MobileCoin's selling point is its anonymity, as transactions cannot be identified on a public blockchain ledger like Bitcoin and other tokens. Cryptocurrencies less secret than MobileCoin have already been adopted by ransomware, narcotics and other criminal groups.
“I see the risks [in cryptocurrency] as facilitating money laundering, and moving ill-gotten gains from one person to another. You could be helping kleptocrats, human trafficking, oligarchs, child exploitation, narcotics cartels and the like,” said Constantine Lizas, former lead counsel at the Federal Deposit Insurance Corporation.
Gensler as SEC chair has pledged to step up government crackdowns against cryptocurrency companies. And the 2022 IRS Criminal Investigation Annual Report indicates that the $7 billion in cryptocurrency it seized last year—double the previous year’s amount—is just a start.
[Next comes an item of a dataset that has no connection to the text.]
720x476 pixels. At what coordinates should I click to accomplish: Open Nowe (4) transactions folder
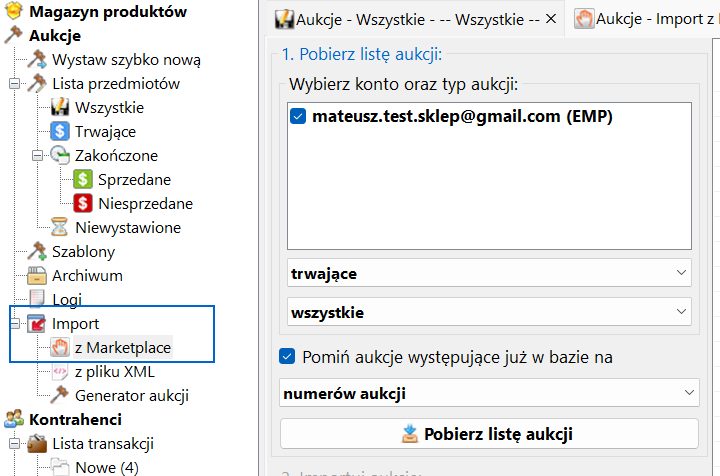104,468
With cryptocurrency—even less secrecy-first ones than MobileCoin—“it’s hard to find out if you’re money laundering or evading your taxes,” said John Benkert, CEO of Cigent Technology, a cybersecurity firm.
But others see positive uses for secret, untraceable currency like MobileCoin, said Gabriella Kusz, CEO of Global DCA, a cryptocurrency industry group.
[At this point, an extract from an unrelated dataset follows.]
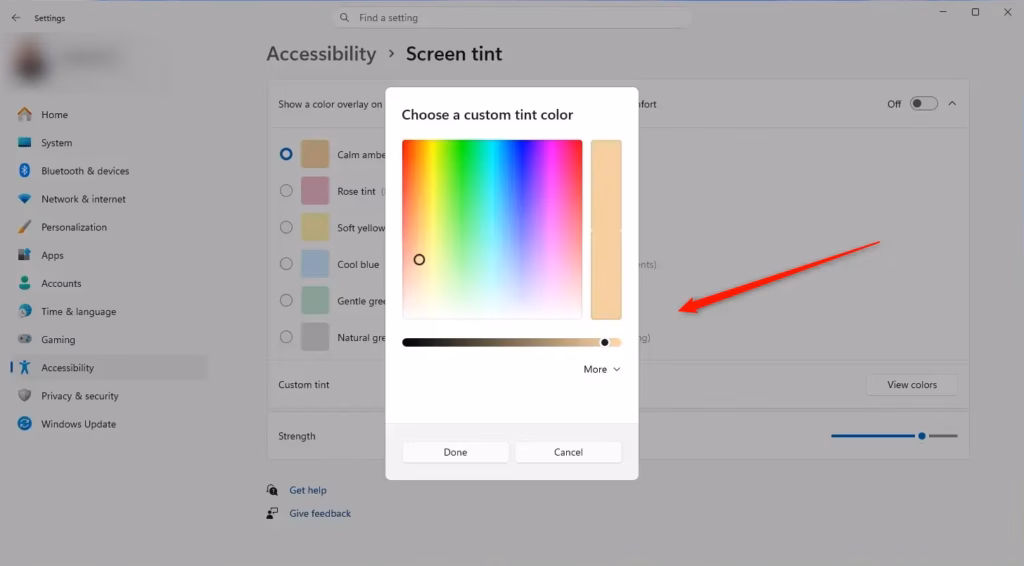The height and width of the screenshot is (566, 1024).
Task: Open the Accessibility breadcrumb
Action: 321,54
“You're looking at uses like making payments for abortion providers or making payments for things like alcohol usage if you're really not interested in having that disclosed,” she said.
In response to an emailed request for comment, MobileCoin CEO Joshua Goldbard directed The Standard to the company’s GitHub page.
MobileCoin was founded in 2017 by Goldbard and Shane Glynn as a fast, secure cryptocurrency for everyday transactions.
From early on, the company had a close association with Signal, widely regarded as one of the most secure encrypted messaging apps. Its founder, Moxie Marlinspike, was an initial advisor to MobileCoin.
Signal would eventually integrate MobileCoin as a payment currency usable in the app.
By August 2021, MobileCoin had raised $107 million in venture funding from sources like Binance Labs, Alameda Research and Salesforce CEO Marc Benioff’s Time Ventures, Tech Crunch reported at the time.
While it was Bob Lee’s death that brought MobileCoin into the news this week, the company may have more unwanted public attention in store.
The Biden administration, and its top cryptocurrency cop Gensler, are demanding greater transparency from cryptocurrency companies.
But that’s “somewhat opposite to the whole idea of cryptocurrency,” Lizas said.
This is especially true of MobileCoin, which as of Thursday was trading at $1.40 per token, one-fifth of its value following its April 2021 collapse.